WHAT IS REQUIRED:
Once the line holding "Collapse the OpenPlantMetric node" is found, output it and all remaining lines of the data exactly, with every picture left out.

ENTRIES SUPPLIED:
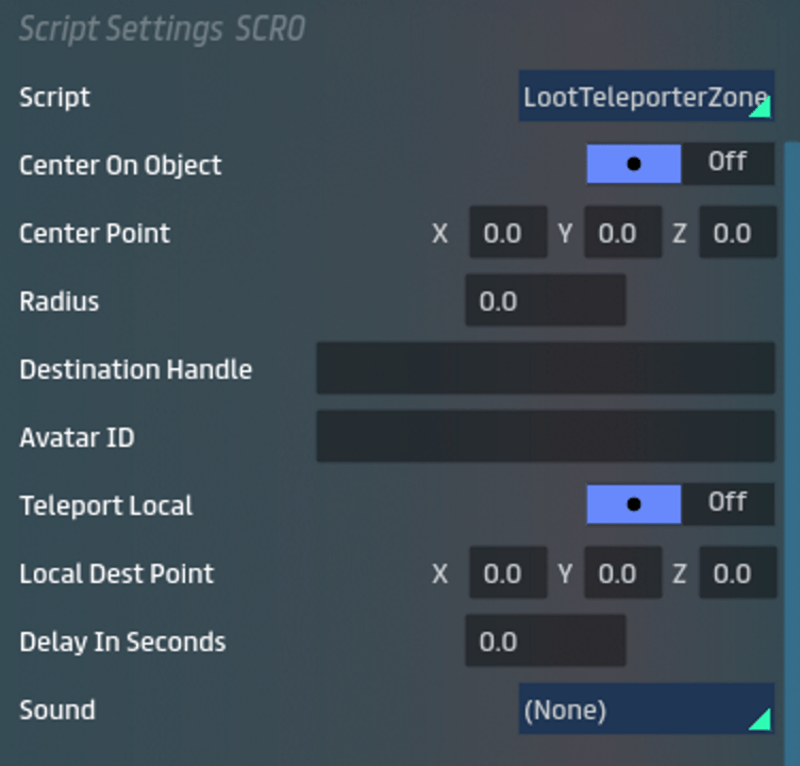This screenshot has height=766, width=800.
Task: Click the Delay In Seconds field
Action: coord(545,641)
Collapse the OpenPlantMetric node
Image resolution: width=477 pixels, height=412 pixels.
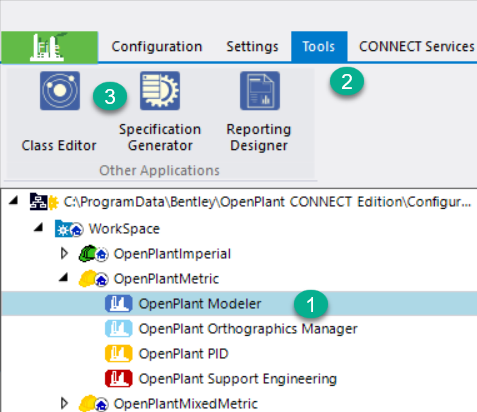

ANSWER SECTION:
Collapse the OpenPlantMetric node
Image resolution: width=477 pixels, height=412 pixels.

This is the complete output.